Required work >> Count the lines in the items below that contain the word "Instruction", and reply with only the number.

Extracted entries >>
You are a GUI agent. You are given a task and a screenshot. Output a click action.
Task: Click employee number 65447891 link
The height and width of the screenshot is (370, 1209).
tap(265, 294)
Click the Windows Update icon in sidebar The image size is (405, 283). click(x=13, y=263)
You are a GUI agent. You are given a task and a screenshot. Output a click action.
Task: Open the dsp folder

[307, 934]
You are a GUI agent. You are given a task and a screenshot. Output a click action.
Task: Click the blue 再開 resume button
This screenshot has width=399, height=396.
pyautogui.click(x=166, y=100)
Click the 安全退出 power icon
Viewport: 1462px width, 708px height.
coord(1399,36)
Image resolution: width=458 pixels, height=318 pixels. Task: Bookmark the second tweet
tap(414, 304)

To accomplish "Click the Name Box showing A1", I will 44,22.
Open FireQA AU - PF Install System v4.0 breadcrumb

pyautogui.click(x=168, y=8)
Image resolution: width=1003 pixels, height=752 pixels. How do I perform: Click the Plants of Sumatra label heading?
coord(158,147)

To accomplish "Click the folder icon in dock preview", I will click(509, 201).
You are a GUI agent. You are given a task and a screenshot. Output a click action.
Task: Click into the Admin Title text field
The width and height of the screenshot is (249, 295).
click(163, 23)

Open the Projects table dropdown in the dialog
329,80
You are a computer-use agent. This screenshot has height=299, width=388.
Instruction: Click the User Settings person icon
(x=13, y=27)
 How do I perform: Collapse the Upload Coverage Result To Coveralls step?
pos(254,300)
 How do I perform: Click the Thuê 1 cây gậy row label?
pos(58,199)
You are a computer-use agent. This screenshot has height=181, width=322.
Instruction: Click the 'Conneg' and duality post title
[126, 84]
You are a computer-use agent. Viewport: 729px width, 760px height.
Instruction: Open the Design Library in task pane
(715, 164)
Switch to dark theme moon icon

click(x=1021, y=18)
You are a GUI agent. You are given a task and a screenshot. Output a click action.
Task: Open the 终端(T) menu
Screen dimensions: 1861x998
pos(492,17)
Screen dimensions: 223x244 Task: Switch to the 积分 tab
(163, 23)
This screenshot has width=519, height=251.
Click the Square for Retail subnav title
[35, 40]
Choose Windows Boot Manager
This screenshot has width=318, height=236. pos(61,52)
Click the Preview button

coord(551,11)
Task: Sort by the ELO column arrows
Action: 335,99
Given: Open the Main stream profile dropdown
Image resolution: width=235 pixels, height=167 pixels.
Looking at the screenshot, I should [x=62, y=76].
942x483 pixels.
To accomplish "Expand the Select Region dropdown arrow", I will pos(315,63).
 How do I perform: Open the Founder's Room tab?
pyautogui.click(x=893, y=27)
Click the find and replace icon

Exercise answer >> 3